RenderDude! uses an architecture similar to that of RenderMan for providing geometric information to shaders and textures. A global "sample" structure holds all the geometric information for the current sample, and all shaders and textures obtain whatever geometric information they need from this structure. Texturing and animation of attributes are hidden through a software abstraction, so shaders and textures never need to know whether their attributes are animated or textured when accessing the values of their attributes. For more details on this, see section 7.3, which discusses the attribute architecture.

3.2 Shaders

RenderDude! currently supports 3 types of shaders - FLATSHADER, LAMBERTSHADER, and PHONGSHADER. FLATSHADER ignores all lighting information and colours a surface with a specified colour (which can be textured). LAMBERTSHADER implements a Lambertian (diffuse-only) shading model. This model computes the standard N dot L diffuse component, as well as an ambient component. Multipliers are also provided for the ambient and diffuse components of the shader. PHONGSHADER performs the same ambient and diffuse computation as LAMBERTSHADER, but it also adds in a specular component, defined by a specular color and a specular exponent. A multiplier is also provided for the specular component of the shader. The following image shows 3 spheres, illustrating the 3 shader types.

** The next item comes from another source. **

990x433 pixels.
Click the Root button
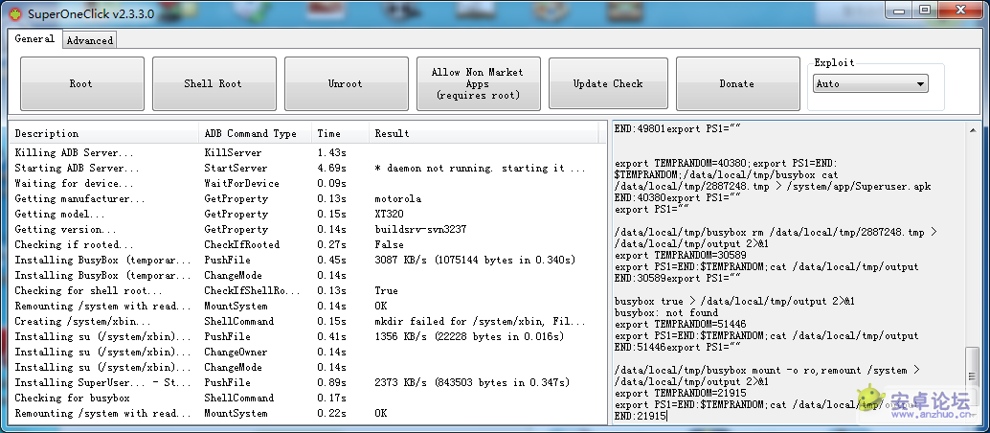tap(81, 83)
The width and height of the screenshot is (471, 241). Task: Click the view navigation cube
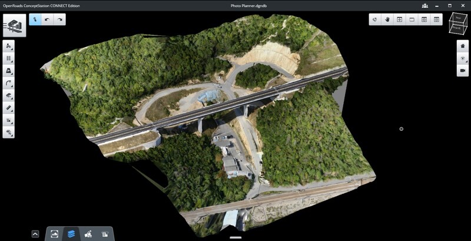(x=457, y=24)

Figure 3: Flat, Lambert, and Phong shaders

All three shading types have a texturable transparency attribute, but transparency is not taken into account by any of the current rendering algorithms in the system.

3.3 Textures

All RenderDude! textures derive from either TEXTURE2D or TEXTURE3D. 2d textures compute their values based on the (u,v) coordinates of the point being shaded, while 3d textures use the worldspace position of the point being shaded as input. The placement of textures are controlled by scale, translate, and rotate attributes. Together, these three attributes define a transformation that is applied to the texture coordinates before the texture is computed. 3d textures can be parented to other 3d objects in order to lock them onto animated objects.

Currently, the only 2d textures are CHECKER2D and FILETEXTURE2D. CHECKER2D is just a simple 2d checker texture, while FILETEXTURE2D computes colours based on a given image file.

Currently, the only 3d texture in the system is NOISE3D, which is a 3d value noise texture taken from "Texturing and Modelling - A Procedural Approach" by Ebert et al.

The following image shows samples of all the different textures in the system:

Figure 4: Checker, File, and Noise textures

3.4 Lights

Currently, RenderDude! only supports point lights, through the LIGHT entity. A LIGHT has ambient, diffuse, and specular attributes which control its contribution to the corresponding components of the various shading models.